We're going to do written tutorials and screencasts side by side. I think the
goal of the videos in large part is to get people interested.

It doesn't take a lot of commitment to watch a video. On the other hand, a
written tutorial takes a little bit more effort to see the end result. I think
a healthy dose of each is what we're aiming for.

------
vineet
Two quick options - either to try or just use to inspire you.

You should look into BlueJ. It was developed specifically for the purpose of
making learning object oriented techniques easier (with Java):
<http://www.bluej.org/>

Another option, is to think of Rails. Rails is known for getting programmers
productive with very little setup - and there are videos online showing you
how to build a blogging engine in 5 minutes. And there are a lot of similar
series by the Rails guys that discuss various aspects. Try them out. You might
make a lot of progress.

------
Joshua_Rodd
Why not just go buy a copy of "How To Design Programs", or use the free second
edition at <http://www.ccs.neu.edu/home/matthias/HtDP2e/> ?
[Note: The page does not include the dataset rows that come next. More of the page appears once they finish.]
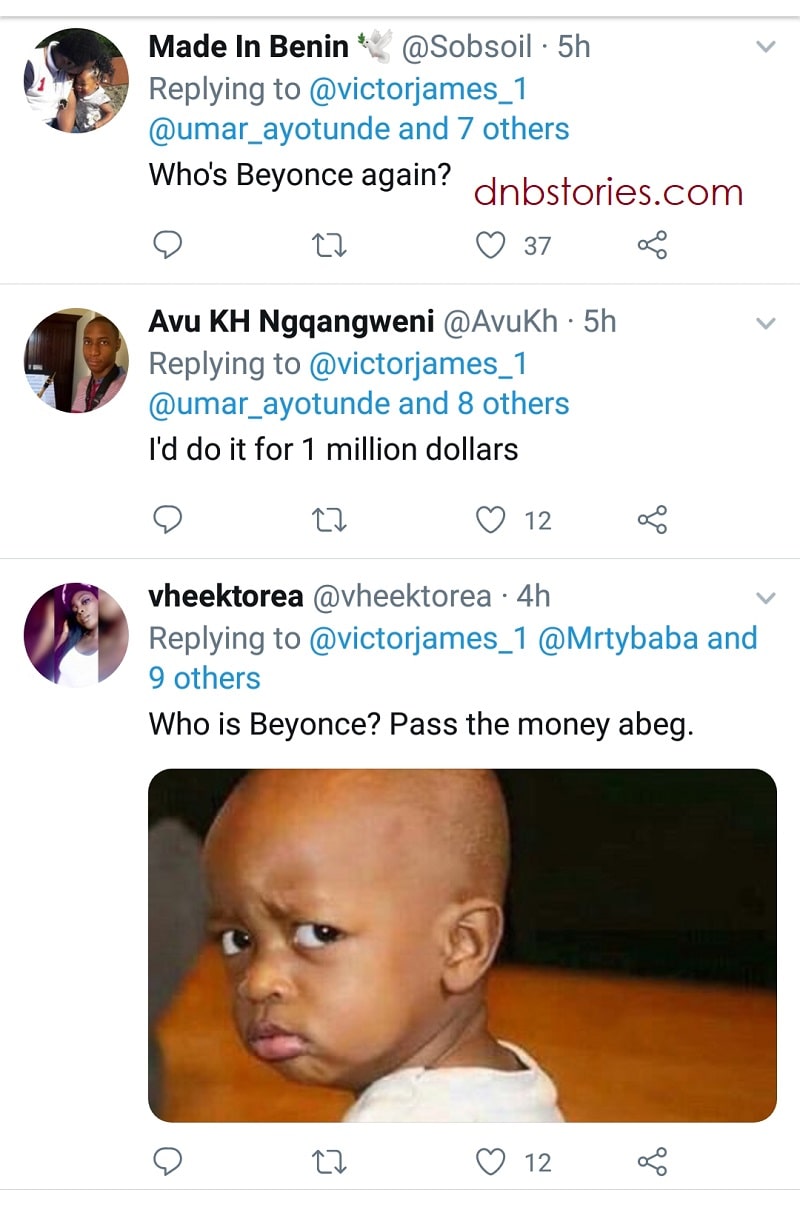The image size is (800, 1210).
Task: Like vheektorea's tweet
Action: (490, 1162)
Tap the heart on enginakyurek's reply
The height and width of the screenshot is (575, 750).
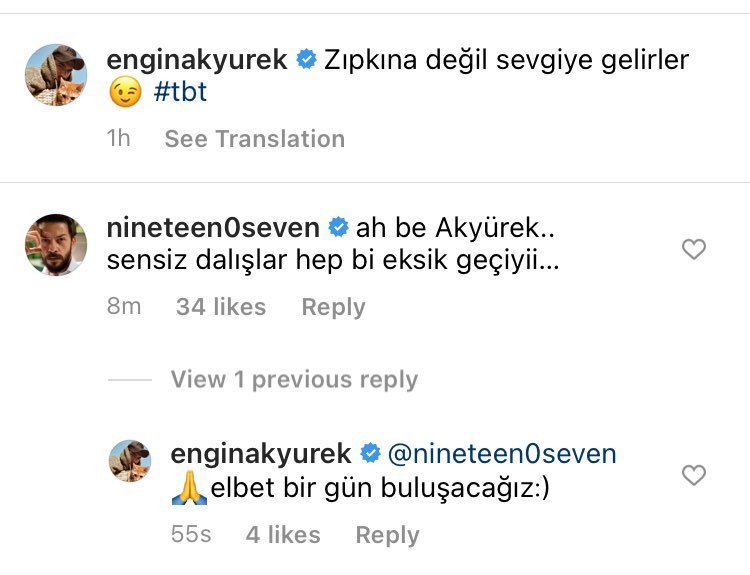pyautogui.click(x=693, y=475)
(Personally, I learned from a copy of IBM's BASIC Reference, circa 1985, and
later a copy of Microsoft's "C for Yourself". But that was a different era.)

------
daimyoyo
This is a great idea. I've followed your twitter and I put my email in. I'm
looking forward to seeing the project launch soon.

------
willgodfrey
I registered and came out from lurking to comment.

As someone who, professionally, works worth only VBA and a form of LISP to do
numerical analysis, this sounds great. I've been itching to expand my coding
horizons for a while now and this seems very interesting.

I entered my email address and look forward to launch.

------
JaretManuel
jaretmanuel.com/hackerville The further you can dig in on the technical side
the better advantage and more value you will be to your endeavour. Good luck.

------
steveklabnik
Good luck, from a fellow traveller. Education is hard!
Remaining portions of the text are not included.